Elevate Difference

Live Through This: On Creativity and Self-Destruction

Live Through This is truly a feminist work. It takes the expressed experiences from individuals coming from a wide array of backgrounds, who candidly and publicly share their experiences with issues labelled taboo and private, offering strength and conscience to readers everywhere.
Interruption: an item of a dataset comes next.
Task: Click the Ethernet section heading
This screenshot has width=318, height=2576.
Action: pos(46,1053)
The format of this work is an anthology of pieces from some of the most groundbreaking American cultural producers. The magnificent list of contributors includes photographer Nan Goldin, academic and feminist bell hooks, trans activist and writer Kate Bornstein, porn star and perfomance artist Annie Sprinkle, and DIY artist Cristy C. Road. Live Through This is a collection of expressions and artworks from powerful women and transgender activists expressing their survival from a multitude of issues ranging from depression, sexualized violence, abuse, and self-destruction. It is successful at invoking both outrage and sympathies, leaving one galvanized. Each selection is unique and powerful in its own way, and takes a wide form of presentations. There are essays, photographs, poems, comics, and more - truly something for everyone - and I found myself digesting each work separately from the other. It's that good: all of the short selections stand out with their own message.
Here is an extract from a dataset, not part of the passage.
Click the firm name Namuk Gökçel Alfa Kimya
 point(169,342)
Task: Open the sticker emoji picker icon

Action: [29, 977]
Perhaps what I got most out of Live Through This was a curiosity about the presentation that some of the strongest, most beautiful, and talented individuals suffer through unthinkably trying tribulations, that what doesn't kill us certainly makes us stronger and experiencing some of life's most unwanted traumas is by no means correlated with failure. Easier said than done, but the public vocalizing of pain and suffering from these amazing figureheads offer hope and validation for a diversity of individuals everywhere.

In a society inundated with oppressions stemming from difference (in gender, race, sexuality, class, ability, etc.), it is a remarkable thing to have survived the unliveable, as these contributors so bravely put forth. Captivating, concise, and humbling, Live Through This is easy to put down between pieces and become just as immersed upon picking it up again.